Really appreciate your comments here. EDIT: and yes, energy models are the bomb.

bravura · 2025-10-06T14:42:45 1759761765

Yeah, overall I think we agree.

If you want to read some mind blowing early neural language sequence modeling approaches that everyone completely slept on, look at Pollack's work on "recursive auto-associative memory" (RAAM) and Sperduti's later labeled RAAM (LRAAM) work. Both from the early 90s. Didn't have a probabilistic interpretation IIRC.

Yoshua was always sort of agnostic about probabilistic approaches and used them when they made sense. 50% of his work included them, and other like early deep vision works of his purely motivated the use of deep models in terms of circuit theory and compactness / model complexity.

Collobert and Weston taught us we could train Yoshua's NLM models much much faster using negative sampling and a hinge loss, thus dropping the probabilistic story entirely.

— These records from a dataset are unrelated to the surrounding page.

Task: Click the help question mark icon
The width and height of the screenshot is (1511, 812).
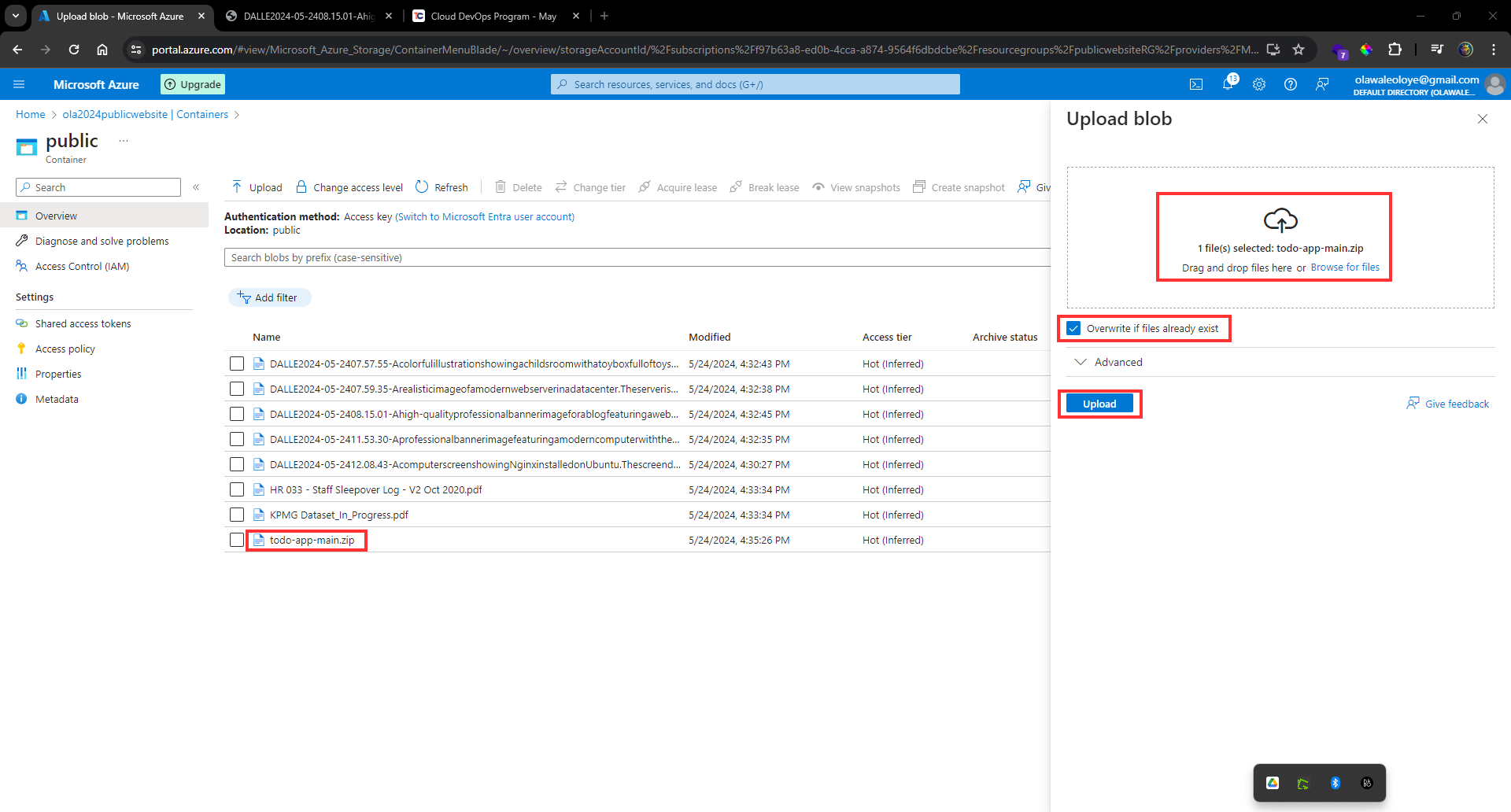Action: (x=1291, y=84)
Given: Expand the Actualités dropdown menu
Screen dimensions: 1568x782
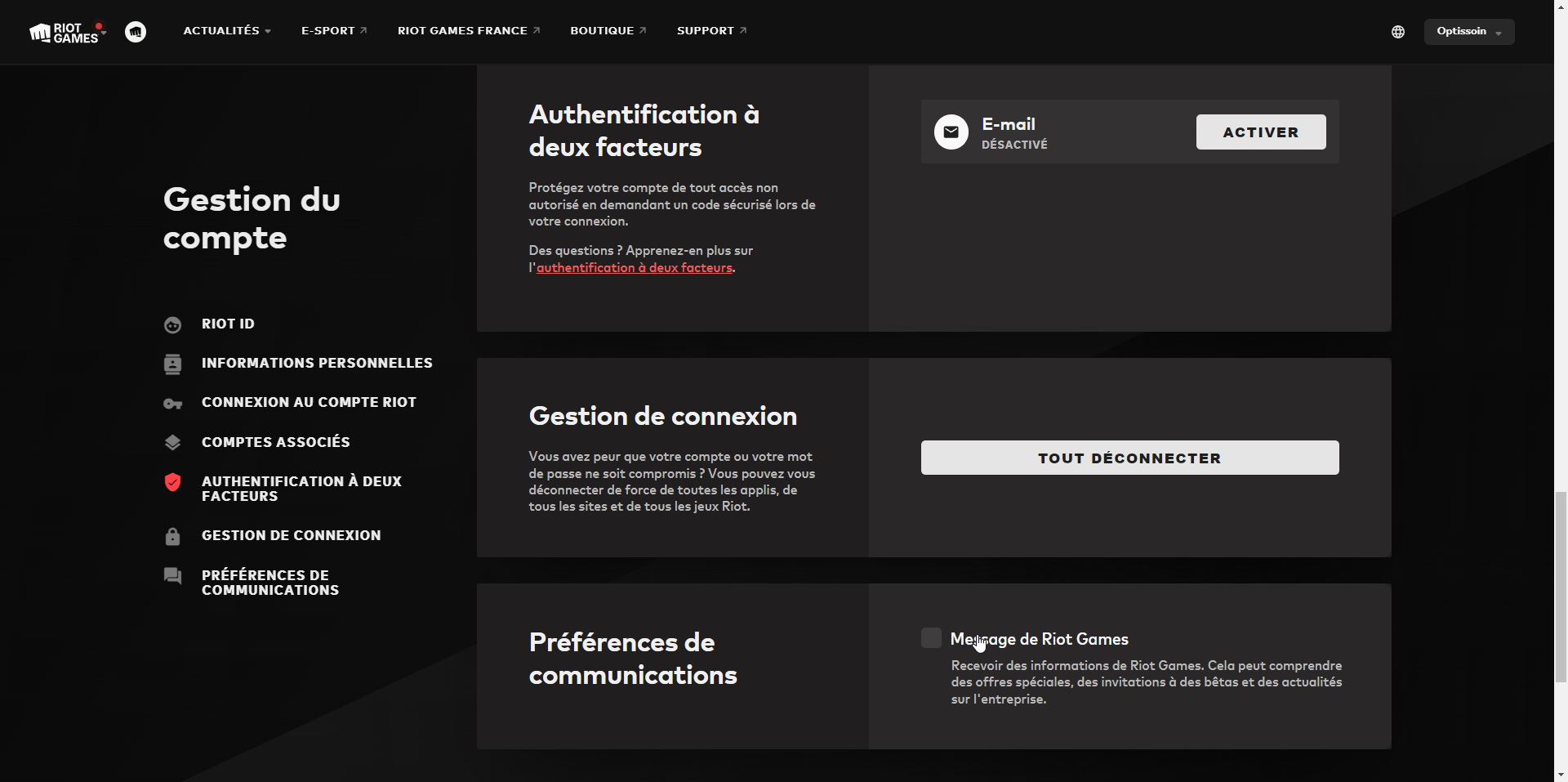Looking at the screenshot, I should (x=226, y=31).
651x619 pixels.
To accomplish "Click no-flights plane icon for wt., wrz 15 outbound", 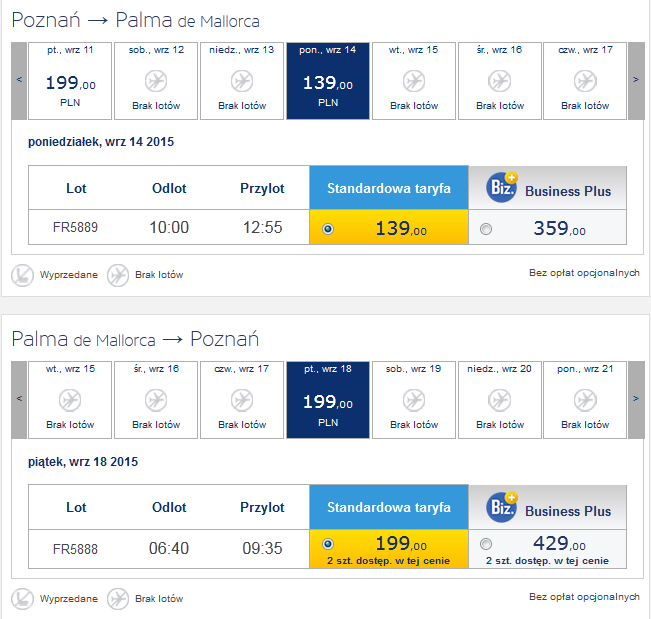I will tap(414, 81).
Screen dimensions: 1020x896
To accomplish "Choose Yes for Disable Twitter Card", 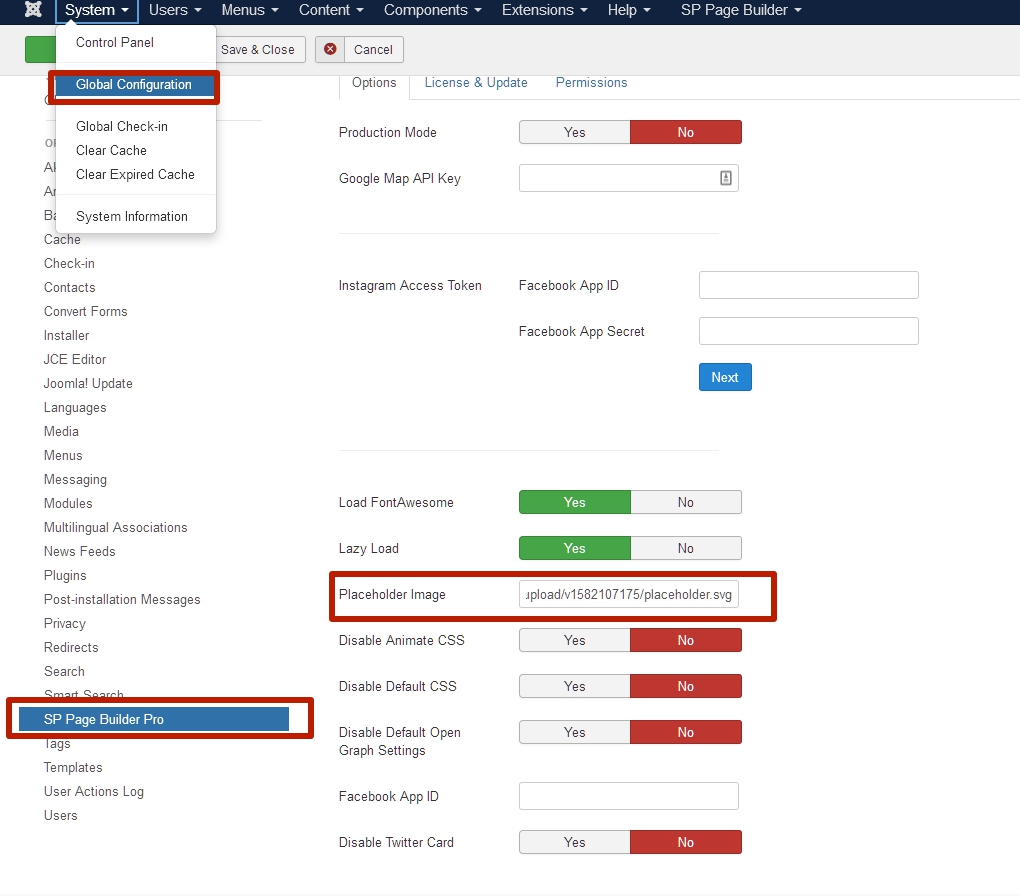I will 574,842.
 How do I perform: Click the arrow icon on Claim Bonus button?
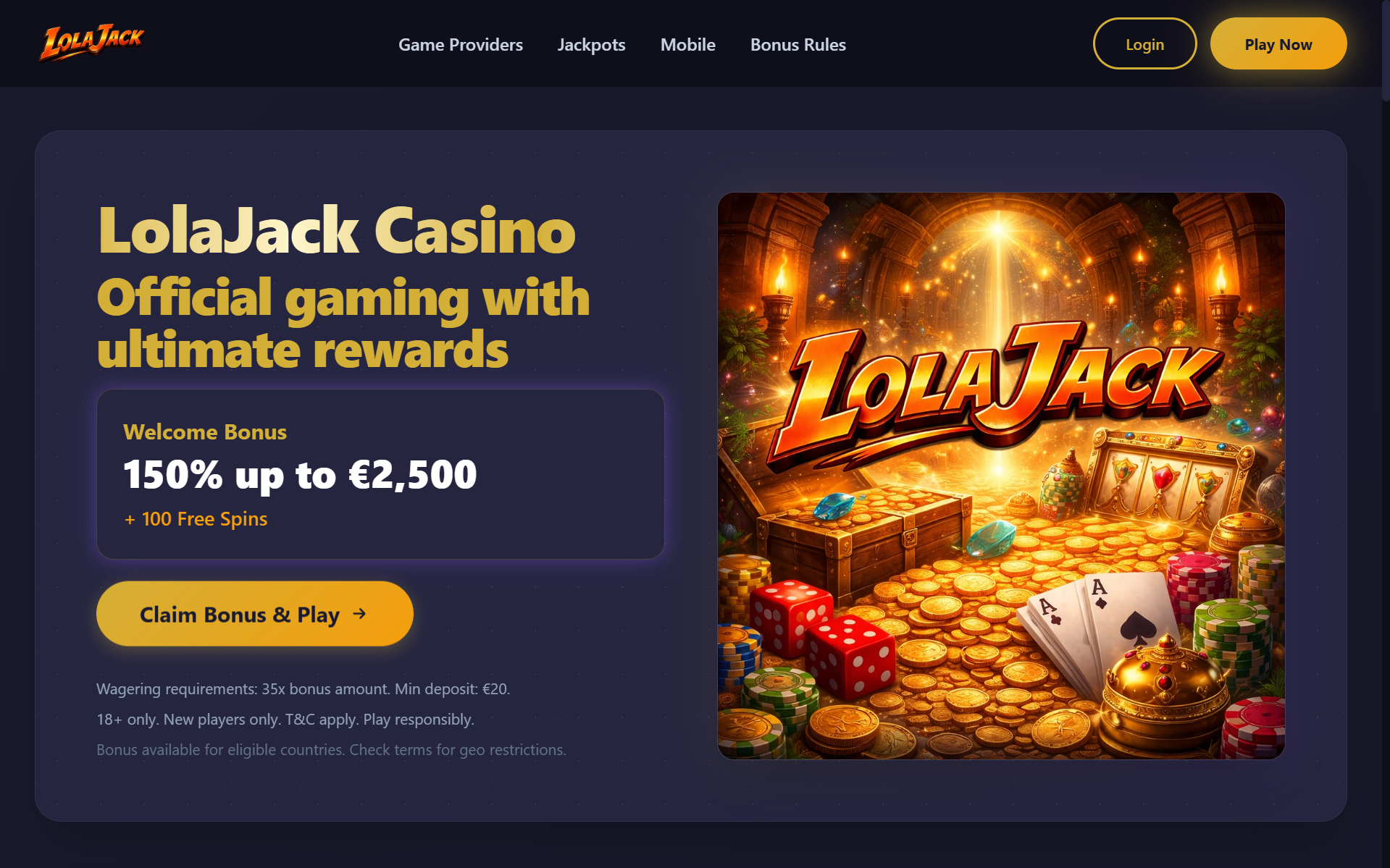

I suspect the historical reason is that in the mid 2000s, the NLP community only very broadly started adopting statistical methods. (i.e. grad started began to be more likely to use them than not, which hadn't been true historically when linguistics not stats drove many intuitions, and using a CRF felt sort of next-level). So once every got comfortable with stats as table-stakes, they felt a sort of whiplash to stop approaching things through this lens.

D-Machine · 2025-10-06T15:33:29 1759764809

I would also broadly agree that the overuse of statistical language and explanations is probably more driven by historical trends in NLP. I was always more interested in computer vision (including segmentation) and even deep regression. Especially in the case of deep regression, with the absence of a softmax and the ease of constructing task-specific custom loss functions (or like you say, the hinge loss example), it always seemed to me pretty clear none of this was all ever really particularly statistical in the first place.

I will definitely check out those RAAM and LRAAM papers, thanks for the references. You definitely seem to have a more rich historical knowledge than I do on these topics.